Les années au Grand-Palais

Bâtisseur et animateur

Reynold ARNOULD (1919-1980), Grand-Palais : nef et grande verrière, 1965-1970, dessin au stylo-feutre, 53,6 x 63,5 cm. Paris, Centre Pompidou - Musée national d'art moderne - Centre de création industrielle, don de Succession Marthe Bourhis-Arnould en 1999. © Centre Pompidou, MNAM-CCI, Dist. RMN-Grand Palais / Bertrand Prévost
Reynold ARNOULD (1919-1980), Grand-Palais : nef et grande verrière, 1965-1970, dessin au stylo-feutre, 53,6 x 63,5 cm. Paris, Centre Pompidou - Musée national d'art moderne - Centre de création industrielle, don de Succession Marthe Bourhis-Arnould en 1999. © Centre Pompidou, MNAM-CCI, Dist. RMN-Grand Palais / Bertrand Prévost
Le premier travail réalisé par Reynold Arnould au Grand-Palais est un travail de conception architecturale. Les croquis conservés au Centre Pompidou témoignent de sa contribution à la reconfiguration de l’espace, comme il avait, au Havre, contribué à la conception architecturale du musée. L’ouverture du nouvel espace d’exposition fut progressif, en trois phases : 1966, 1969 et 1970. Quand Malraux nomme Arnould, conservateur des musées de France, directeur des Galeries nationales du Grand-Palais, l’ambition du ministère de la Culture est de faire de cet édifice une sorte de Musée-Maison de la Culture nationale. Cette ambition sera déçue. Reynold Arnould y était pourtant attaché, comme en témoigne un courrier qu’il envoie au cours de l’été 1968 à Myriam Prévot, la codirectrice de la Galerie de France : « Il s’agirait […] de mettre en forme en effet un organisme (société, association, …fondation plus tard), destiné à promouvoir l’effort architectural exprimé, défini fermement dès le premier rapport donné au ministre à l’aube de ma mission, que je fais pour donner la dimension active sur tous les plans d’une véritable action culturelle ouverte -en dehors d’une mission principale d’expositions temporaires […]-, où [trouverait place] la musique, le cinéma, le théâtre d’avant-garde, les colloques … »[1]  Il envisage « à partir de ce centre culturel de 20 000 m², et j’ai le prototype que j’ai dessiné et qui est prêt », de mettre en place une « unité mobile d’intervention culturelle – dont l’esprit est approuvé par le cabinet », qui permettait d’organiser « des manifestations s’inscrivant souplement dans la vie urbaine, la campagne, les banlieues, les grands ensembles, les complexes industriels.[2]» Reynold Arnould n’a pas oublié l’expérience avortée du Havre, même s’il ajoute : « Un objectif en tous cas : ne pas en arriver sur le plan de la Direction et le statut général (ici national) aux incapacités nées –ainsi que des médiocrités- de la formule M.D.C. [Maison de la Culture]. J’en ai trop fait l’expérience que les faits font aujourd’hui surgir plus clairement »[3].

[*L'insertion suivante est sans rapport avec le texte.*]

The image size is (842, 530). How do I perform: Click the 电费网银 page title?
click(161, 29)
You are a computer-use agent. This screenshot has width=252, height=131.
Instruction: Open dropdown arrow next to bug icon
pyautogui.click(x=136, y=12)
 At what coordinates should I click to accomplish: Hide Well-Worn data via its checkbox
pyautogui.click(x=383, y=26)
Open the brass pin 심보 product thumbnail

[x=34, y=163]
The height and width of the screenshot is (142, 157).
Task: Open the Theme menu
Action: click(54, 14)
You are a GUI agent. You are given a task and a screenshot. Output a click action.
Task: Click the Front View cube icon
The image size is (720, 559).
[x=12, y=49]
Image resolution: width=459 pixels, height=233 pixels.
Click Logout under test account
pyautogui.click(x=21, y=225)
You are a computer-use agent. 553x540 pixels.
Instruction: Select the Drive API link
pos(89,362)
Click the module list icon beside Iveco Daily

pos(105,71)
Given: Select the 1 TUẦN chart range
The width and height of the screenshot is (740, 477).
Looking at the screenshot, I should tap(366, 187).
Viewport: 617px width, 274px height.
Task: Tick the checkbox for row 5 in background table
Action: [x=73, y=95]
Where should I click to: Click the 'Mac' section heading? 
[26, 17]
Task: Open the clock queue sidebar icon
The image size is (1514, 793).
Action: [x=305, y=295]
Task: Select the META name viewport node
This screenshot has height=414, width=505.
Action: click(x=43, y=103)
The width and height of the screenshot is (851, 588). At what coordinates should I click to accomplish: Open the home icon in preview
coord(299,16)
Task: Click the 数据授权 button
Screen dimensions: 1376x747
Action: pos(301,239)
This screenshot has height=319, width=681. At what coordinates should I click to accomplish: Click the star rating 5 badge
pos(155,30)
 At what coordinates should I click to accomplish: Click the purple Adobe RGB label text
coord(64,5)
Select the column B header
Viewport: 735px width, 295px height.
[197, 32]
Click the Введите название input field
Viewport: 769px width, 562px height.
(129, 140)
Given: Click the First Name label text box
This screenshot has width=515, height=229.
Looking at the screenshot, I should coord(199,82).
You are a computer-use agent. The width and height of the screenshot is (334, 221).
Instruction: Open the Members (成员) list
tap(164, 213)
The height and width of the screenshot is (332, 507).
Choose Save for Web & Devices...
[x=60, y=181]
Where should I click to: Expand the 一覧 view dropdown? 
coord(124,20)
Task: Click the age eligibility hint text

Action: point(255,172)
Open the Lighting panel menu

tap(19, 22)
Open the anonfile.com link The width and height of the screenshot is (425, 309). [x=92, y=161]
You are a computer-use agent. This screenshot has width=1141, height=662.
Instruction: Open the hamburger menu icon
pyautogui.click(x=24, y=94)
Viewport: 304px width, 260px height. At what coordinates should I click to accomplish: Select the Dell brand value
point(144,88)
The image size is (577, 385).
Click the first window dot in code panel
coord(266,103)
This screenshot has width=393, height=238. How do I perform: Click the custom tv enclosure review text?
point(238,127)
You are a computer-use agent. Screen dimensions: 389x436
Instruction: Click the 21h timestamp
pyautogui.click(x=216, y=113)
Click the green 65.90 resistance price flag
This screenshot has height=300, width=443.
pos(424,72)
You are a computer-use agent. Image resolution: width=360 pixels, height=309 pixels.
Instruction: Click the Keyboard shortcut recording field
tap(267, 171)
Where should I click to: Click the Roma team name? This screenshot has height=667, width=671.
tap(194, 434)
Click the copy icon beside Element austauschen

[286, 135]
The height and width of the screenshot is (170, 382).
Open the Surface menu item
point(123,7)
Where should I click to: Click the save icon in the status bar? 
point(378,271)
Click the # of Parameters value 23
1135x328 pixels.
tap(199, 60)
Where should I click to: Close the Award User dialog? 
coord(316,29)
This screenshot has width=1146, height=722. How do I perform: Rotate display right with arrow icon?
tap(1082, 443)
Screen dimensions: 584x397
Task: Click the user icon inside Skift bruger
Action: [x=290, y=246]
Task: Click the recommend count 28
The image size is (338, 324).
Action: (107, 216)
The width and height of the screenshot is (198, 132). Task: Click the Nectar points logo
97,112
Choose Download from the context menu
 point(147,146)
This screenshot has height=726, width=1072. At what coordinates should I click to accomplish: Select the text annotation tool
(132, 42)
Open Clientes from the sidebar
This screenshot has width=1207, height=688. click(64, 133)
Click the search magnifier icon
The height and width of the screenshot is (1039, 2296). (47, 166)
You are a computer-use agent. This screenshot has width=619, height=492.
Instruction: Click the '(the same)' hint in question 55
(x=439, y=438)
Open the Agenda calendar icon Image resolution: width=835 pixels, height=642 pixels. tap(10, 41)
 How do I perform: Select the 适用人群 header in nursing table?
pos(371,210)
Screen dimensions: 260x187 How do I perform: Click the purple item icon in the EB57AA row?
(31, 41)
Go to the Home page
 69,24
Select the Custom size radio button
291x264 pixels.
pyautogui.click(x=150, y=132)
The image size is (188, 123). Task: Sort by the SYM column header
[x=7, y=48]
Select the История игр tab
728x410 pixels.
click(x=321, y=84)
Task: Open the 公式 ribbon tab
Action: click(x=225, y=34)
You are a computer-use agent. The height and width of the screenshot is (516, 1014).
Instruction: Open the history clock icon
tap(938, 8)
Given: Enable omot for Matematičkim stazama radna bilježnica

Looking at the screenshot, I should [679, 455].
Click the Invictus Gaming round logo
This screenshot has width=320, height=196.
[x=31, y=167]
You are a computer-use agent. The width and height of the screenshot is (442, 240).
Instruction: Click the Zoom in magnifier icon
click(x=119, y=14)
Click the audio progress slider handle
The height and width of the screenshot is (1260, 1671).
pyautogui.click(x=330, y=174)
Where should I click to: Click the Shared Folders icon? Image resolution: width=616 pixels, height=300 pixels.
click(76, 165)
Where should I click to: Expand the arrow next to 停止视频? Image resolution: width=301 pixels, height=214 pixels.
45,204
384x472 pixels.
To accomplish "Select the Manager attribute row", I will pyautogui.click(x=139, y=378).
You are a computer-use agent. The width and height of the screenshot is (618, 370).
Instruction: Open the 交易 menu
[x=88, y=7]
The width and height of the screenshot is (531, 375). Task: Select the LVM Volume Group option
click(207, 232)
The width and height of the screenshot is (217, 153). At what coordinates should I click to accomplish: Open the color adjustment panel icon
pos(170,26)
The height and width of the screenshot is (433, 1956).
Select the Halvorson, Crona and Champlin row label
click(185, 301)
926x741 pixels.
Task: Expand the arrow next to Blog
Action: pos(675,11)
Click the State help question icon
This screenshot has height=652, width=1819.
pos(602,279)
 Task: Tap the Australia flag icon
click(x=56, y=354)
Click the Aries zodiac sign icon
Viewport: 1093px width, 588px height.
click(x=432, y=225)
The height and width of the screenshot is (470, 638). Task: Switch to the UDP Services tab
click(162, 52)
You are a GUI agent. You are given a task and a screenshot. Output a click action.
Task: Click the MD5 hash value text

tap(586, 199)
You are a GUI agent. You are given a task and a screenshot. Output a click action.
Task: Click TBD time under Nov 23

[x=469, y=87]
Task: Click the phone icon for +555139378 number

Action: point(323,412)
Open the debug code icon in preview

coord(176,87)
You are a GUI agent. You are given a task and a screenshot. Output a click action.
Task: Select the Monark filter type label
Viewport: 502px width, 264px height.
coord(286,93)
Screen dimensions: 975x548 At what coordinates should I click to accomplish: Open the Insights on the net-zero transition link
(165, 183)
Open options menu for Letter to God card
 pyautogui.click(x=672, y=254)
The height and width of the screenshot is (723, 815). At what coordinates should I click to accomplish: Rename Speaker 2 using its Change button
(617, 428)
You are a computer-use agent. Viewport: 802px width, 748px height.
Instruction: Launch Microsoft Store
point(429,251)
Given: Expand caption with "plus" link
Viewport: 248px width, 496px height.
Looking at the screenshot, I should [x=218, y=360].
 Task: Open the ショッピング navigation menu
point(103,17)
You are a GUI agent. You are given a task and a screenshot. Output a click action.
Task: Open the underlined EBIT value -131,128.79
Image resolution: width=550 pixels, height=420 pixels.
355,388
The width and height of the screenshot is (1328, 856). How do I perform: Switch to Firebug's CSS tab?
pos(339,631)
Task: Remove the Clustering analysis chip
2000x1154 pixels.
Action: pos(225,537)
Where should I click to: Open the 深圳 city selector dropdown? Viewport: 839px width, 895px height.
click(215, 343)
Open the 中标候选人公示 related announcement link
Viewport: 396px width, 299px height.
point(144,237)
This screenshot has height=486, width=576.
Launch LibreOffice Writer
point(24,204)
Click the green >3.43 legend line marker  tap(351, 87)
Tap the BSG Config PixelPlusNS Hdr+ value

Un conservateur d’envergure politique

Reynold ARNOULD (1919-1980), Grand-Palais : nef et grande verrière (étude de scénographie pour exposition "Picasso"), 1965-1970, dessin au stylo-feutre sur papier calque, 50 x 65,4 cm. Paris, Centre Pompidou - Musée national d'art moderne - Centre de création industrielle, don de Succession Marthe Bourhis-Arnould en 1999. © Centre Pompidou, MNAM-CCI, Dist. RMN-Grand Palais / Bertrand Prévost
Reynold ARNOULD (1919-1980), Grand-Palais : nef et grande verrière (étude de scénographie pour exposition "Picasso"), 1965-1970, dessin au stylo-feutre sur papier calque, 50 x 65,4 cm. Paris, Centre Pompidou - Musée national d'art moderne - Centre de création industrielle, don de Succession Marthe Bourhis-Arnould en 1999. © Centre Pompidou, MNAM-CCI, Dist. RMN-Grand Palais / Bertrand Prévost
Mais le projet échoue et le travail de Reynold Arnould au Grand-Palais se borne finalement à accueillir des expositions, certes d’envergure. Ce ne sont pas moins de quatre-vingt-cinq expositions qui furent montées au Grand-Palais au cours des quatorze années de sa direction, exercée sous dix ministres de la Culture successifs. La première est, en 1966, la grande rétrospective de Pablo Picasso conjointement organisée aux Grand et Petit-Palais. Par un curieux hasard, c’est avec une nouvelle exposition Picasso (octobre 1979-janvier 1980), celles des œuvres reçues par l’État en droits de succession, que Reynold Arnould acheva sa carrière de conservateur. La liste de ces expositions présente un panorama historique de la peinture française de l’Ecole de Fontainebleau (1972) à Cézanne (1978), en passant par les frères Le Nain (1978) Chardin (1979), de David à Delacroix (1974), Millet (1975), Courbet (1977) et Puvis de Chavanne (1976) mais, surtout, un inventaire des grands artistes français du XXe siècle : outre Picasso, Chagall (1969), Matisse (1970), Hélion (1970), Léger (1971), Dubuffet (1973), Miró (1974), Picabia (1976), Derain (1977), Tal Coat (1976), Masson (1977), Rebeyrolle (1979). Les étrangers sont rares en revanche, à l’exception de Francis Bacon (1971), Barnett Newman (1972) et Ad Reinhardt (1973). Peu de sculpture : Henri Laurens (1967), Jean-Baptiste Carpeaux (1975). Il faut noter en revanche des expositions de conception originale, comme les hommages rendus aux éditeurs critiques d’art Christian et Yvonne Zervos en 1970 et Teriade en 1973 ou celle consacrée à Paulhan à travers ses peintres en 1974. Arnould fait également entrer la photographie sur les cimaises du Grand-Palais avec une exposition consacrée à son ami Henri Cartier-Bresson en 1970. Enfin, il faut isoler parmi toutes ces expositions, les deux seules dont Reynold Arnould a rédigé lui-même la préface : celles consacrées à André Beaudin en 1970 et à Georges Mathieu en 1978.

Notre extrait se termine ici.